───── DOKUMENTTEXT ─────

Das Böse lebt. Der folgende Artikel stammt von Samira Neuhaus, veröffentlicht im Spiegel.
KINDERSEXMAFIA IN KAMBODSCHA
Verkauft von den eigenen Eltern
In Kambodscha blüht das Sex-Geschäft – vor allem mit Kindern. Sie werden verkauft, verschleppt und vergewaltigt. Auch die sechsjährige Srey wurde ein Jahr lang zur Prostitution gezwungen. Nun ist sie der Sexmafia entkommen.
Hamburg – Monatelang durchlebte Srey die Hölle auf Erden: Das Mädchen wurde gezwungen, als Prostituierte zu arbeiten und von Zuhältern und Sextouristen missbraucht. Oft wurde sie auch mit Drogen gefügig gemacht. Srey hatte keine Freunde, keine Familie. Sie war einfach nur ein winziger Teil des riesigen Sex-Geschäftes in Kambodscha. Nun wurde die Sechsjährige gerettet. Gerettet aus einem Leben als Sexsklavin.
Das Leben von Srey steht stellvertretend für unzählige Schicksale junger Kinder und Frauen, die in Kambodscha zur Prostitution gezwungen werden. Wie der Nachrichtensender CNN berichtet, wurde Srey mit fünf Jahren von ihren Eltern an ein Bordell verkauft. Wie viel Geld die Eltern für ihre Tochter bekommen haben, ist unbekannt: Die Preise, die die Menschenhändler für Kinder zahlen, reichen von umgerechnet 8 bis 80 Euro.
Schätzungsweise 30 Prozent der Kinder, die ihren Körper in Kambodscha verkaufen müssen, sind zwischen 14 und 17 Jahren alt, einige sogar so jung wie Srey. Meistens sind es Mädchen, die zur Prostitution gezwungen werden. Sie bekommen für Geschlechtsverkehr oft nur einen Euro. Manche Männer zahlen auch 500 Euro – für eine Woche.

─────

AUFGABEN:
1. Stimmen die folgenden Aussagen mit dem Artikel über Kambodscha überein? Antworte jeweils mit Ja oder Nein und zitiere die entscheidenden Worte.
(a) Srey wurde mit fünf Jahren von ihren Eltern an ein Bordell verkauft.
(b) Die Eltern bekamen für Srey 80 Euro.
(c) Etwa 30 Prozent der Kinder, die sich in Kambodscha prostituieren müssen, sind zwischen 14 und 17 Jahre alt.
2. Gib den Abschnitt des Artikels über Kambodscha von „Das Böse lebt.“ bis einschließlich „Leben als Sexsklavin.“ wortgetreu wieder.

───── DATENAUSZÜGE ─────

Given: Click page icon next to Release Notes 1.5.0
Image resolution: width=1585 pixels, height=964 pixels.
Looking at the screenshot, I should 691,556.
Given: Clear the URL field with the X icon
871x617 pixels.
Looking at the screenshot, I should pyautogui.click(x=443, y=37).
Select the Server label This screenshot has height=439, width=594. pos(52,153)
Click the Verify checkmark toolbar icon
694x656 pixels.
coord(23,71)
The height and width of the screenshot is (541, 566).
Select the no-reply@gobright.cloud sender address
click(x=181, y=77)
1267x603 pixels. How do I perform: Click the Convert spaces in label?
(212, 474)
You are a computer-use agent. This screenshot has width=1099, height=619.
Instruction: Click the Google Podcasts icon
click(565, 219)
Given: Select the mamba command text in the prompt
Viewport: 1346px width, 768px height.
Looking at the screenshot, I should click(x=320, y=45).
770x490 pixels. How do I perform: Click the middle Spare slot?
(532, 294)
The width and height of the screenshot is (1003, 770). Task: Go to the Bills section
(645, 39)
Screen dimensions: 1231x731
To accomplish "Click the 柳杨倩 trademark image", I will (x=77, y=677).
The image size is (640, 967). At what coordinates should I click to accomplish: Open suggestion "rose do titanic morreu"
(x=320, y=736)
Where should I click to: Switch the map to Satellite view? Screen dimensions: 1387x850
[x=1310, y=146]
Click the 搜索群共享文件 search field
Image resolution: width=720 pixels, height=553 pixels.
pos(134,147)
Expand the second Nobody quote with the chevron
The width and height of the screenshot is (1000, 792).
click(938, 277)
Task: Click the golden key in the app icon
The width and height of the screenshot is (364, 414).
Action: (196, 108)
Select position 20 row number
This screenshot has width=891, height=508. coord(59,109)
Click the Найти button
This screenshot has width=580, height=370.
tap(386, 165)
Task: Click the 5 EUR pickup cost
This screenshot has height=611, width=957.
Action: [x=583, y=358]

─────

LÖSUNGEN:
1.
(a) Ja: „wurde Srey mit fünf Jahren von ihren Eltern an ein Bordell verkauft“
(b) Nein: „Wie viel Geld die Eltern für ihre Tochter bekommen haben, ist unbekannt“
(c) Ja: „Schätzungsweise 30 Prozent der Kinder, die ihren Körper in Kambodscha verkaufen müssen, sind zwischen 14 und 17 Jahren alt“

2.
Das Böse lebt. Der folgende Artikel stammt von Samira Neuhaus, veröffentlicht im Spiegel.
KINDERSEXMAFIA IN KAMBODSCHA
Verkauft von den eigenen Eltern
In Kambodscha blüht das Sex-Geschäft – vor allem mit Kindern. Sie werden verkauft, verschleppt und vergewaltigt. Auch die sechsjährige Srey wurde ein Jahr lang zur Prostitution gezwungen. Nun ist sie der Sexmafia entkommen.
Hamburg – Monatelang durchlebte Srey die Hölle auf Erden: Das Mädchen wurde gezwungen, als Prostituierte zu arbeiten und von Zuhältern und Sextouristen missbraucht. Oft wurde sie auch mit Drogen gefügig gemacht. Srey hatte keine Freunde, keine Familie. Sie war einfach nur ein winziger Teil des riesigen Sex-Geschäftes in Kambodscha. Nun wurde die Sechsjährige gerettet. Gerettet aus einem Leben als Sexsklavin.